Bug fixes surfaced during pre-tag live verification against real
Anthropic. All four shipped past `mix verify` green; all four needed
live driving to surface. Adds a v1 audit document and a live-integration
test module.

- Fixed: streaming responses dropped every tool call. The adapter consumed
  the chunk stream via `tokens/1` + `Enum.reduce` for the realtime text
  delta, then called `tool_calls/1` on the now-depleted stream and got
  nothing. Switched to `ReqLLM.StreamResponse.process_stream/2`, the
  documented public API for streaming tool-using agents.
- Fixed: persistent entities (`Cantrip.summon` + `Cantrip.send`) lost
  every assistant turn across sends. The terminating branch of entity turn
  execution never folded the final assistant message into `state.messages`.
  The next send appended a user message to a history that still ended at the
  prior user message; the model saw a stack of users with no record of its
  own answers and anchored on the first prompt.
- Fixed: folding only preserved one leading `:system` message even though
  initial message construction can emit two (identity + capability text).
  On fold, the capability text dropped into the foldable body — over long
  sessions the entity would silently lose its medium physics instructions.
- Upgraded `req_llm` from `~> 1.9` to `~> 1.12`. v1.12's
  `agentjido/req_llm@9d790fd` removes the offending `intersperse` between
  Anthropic system content blocks. With the upstream encoder fixed, the
  local workaround introduced in c994878 was deleted.
- Added `test/live_anthropic_test.exs` covering code-medium sync,
  code-medium streaming, and conversation-medium tool-calling. Gated on
  `RUN_REAL_LLM_TESTS=1` via existing `Cantrip.Test.RealLLMEnv`.
- Added `docs/v1-audit.md` recording verified paths, uncertain paths,
  and bugs found and fixed during the pre-tag audit.

## 1.0.0-rc.1

- Made the Elixir implementation the only canonical package surface.
- Removed the old spec/conformance scaffold and replaced unique coverage with
  native ExUnit tests.
- Removed the compiled examples module and example Mix task; the notebook and
  tests are the teaching surface.
- Removed hand-written OpenAI-compatible, Anthropic, and Gemini adapters.
  Provider configuration now routes through ReqLLM via `Cantrip.LLM.from_env/1`.
- Removed DETS and Auto loom storage. Supported storage is memory, JSONL, and
  Mnesia.
- Removed `call_entity` and `call_entity_batch` gates. Composition now uses
  `Cantrip.new/1`, `Cantrip.cast/3`, and `Cantrip.cast_batch/2`.
- Removed the bare `read` gate.

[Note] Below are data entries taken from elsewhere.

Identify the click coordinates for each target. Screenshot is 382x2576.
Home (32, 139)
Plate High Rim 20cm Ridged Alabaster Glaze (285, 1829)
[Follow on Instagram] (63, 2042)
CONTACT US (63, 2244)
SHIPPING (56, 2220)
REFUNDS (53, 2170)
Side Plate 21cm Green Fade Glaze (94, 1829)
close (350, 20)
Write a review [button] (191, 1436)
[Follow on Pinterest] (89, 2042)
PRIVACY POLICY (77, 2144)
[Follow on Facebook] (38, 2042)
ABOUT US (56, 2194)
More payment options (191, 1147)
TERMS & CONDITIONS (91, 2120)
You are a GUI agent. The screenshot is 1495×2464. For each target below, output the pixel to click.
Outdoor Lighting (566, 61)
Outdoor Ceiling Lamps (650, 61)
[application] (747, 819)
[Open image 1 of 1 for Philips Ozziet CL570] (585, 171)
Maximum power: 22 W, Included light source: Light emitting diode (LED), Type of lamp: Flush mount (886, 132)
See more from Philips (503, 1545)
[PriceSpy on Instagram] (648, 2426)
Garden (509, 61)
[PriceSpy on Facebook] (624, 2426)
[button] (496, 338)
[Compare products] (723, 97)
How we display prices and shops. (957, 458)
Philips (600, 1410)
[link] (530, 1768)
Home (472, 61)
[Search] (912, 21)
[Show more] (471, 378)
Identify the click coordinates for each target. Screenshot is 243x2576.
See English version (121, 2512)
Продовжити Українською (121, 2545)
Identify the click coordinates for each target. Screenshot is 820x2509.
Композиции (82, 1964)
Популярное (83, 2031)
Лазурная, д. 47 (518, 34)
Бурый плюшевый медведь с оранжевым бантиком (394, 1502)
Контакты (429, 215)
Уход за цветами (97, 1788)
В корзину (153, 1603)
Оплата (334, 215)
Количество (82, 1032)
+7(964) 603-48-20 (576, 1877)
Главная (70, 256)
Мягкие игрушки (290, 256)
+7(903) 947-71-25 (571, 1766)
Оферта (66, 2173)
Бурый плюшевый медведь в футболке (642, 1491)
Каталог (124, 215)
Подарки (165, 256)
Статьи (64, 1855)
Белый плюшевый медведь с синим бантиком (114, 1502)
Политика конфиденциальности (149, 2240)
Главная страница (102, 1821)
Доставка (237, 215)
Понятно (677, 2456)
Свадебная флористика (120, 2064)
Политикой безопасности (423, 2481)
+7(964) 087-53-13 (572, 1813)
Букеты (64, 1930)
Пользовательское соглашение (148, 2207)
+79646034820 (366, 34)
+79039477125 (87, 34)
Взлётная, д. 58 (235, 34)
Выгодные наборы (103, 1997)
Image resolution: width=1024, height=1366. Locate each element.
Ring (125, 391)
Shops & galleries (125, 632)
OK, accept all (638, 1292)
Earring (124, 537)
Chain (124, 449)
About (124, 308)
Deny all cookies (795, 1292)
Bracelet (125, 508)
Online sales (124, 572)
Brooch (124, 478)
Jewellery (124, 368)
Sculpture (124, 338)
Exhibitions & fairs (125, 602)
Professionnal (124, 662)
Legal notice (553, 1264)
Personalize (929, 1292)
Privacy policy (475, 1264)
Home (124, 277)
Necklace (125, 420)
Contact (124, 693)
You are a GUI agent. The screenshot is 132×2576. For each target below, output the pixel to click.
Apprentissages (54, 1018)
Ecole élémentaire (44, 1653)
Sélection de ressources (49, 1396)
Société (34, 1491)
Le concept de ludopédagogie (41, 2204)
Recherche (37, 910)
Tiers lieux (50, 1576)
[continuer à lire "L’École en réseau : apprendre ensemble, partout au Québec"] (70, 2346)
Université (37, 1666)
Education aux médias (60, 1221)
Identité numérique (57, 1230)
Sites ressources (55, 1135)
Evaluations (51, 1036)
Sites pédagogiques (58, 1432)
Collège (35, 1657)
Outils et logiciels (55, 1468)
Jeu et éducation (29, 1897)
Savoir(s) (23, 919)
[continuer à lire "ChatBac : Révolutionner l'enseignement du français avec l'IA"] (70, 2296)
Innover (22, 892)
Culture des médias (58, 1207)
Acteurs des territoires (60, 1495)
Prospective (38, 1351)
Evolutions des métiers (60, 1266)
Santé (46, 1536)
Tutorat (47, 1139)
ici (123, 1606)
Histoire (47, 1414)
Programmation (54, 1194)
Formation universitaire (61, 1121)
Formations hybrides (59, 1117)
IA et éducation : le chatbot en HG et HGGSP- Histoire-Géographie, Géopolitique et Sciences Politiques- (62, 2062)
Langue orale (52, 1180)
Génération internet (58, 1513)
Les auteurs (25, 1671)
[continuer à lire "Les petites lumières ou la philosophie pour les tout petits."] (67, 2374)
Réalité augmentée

Use `read_file`, which validates paths against
  the configured root.
- Reduced Mix task surface to `mix cantrip.cast` and `mix cantrip.familiar`.
- Made Familiar ACP the default ACP runtime.
- Made Familiar hot-loading opt-in with `evolve: true`.
- Replaced process/cutover docs with package docs: README, CONTRIBUTING,
  DEPLOYMENT, architecture, signer-key runbook, and changelog.
- Added public API and v1 migration guides to the packaged ExDoc extras.
- Added the safe port code medium. `sandbox: :port` evaluates LLM-written
  Elixir through Dune in a child BEAM process while gates, child cantrip API
  calls, stdio, loom grafting, telemetry, provider access, and hot-load policy
  stay in the parent.
- Added `port_runner` for launching that child through a deployment-provided
  OS/container sandbox.
- Made the Familiar default to the safe port code medium. Raw child-BEAM
  evaluation remains available as `sandbox: :port_unrestricted`; the old
  host-BEAM evaluator remains available as `sandbox: :unrestricted` for
  trusted local development.
- Added `docs/port-isolated-runtime.md` to document the implemented isolation
  boundary and remaining deployment responsibilities.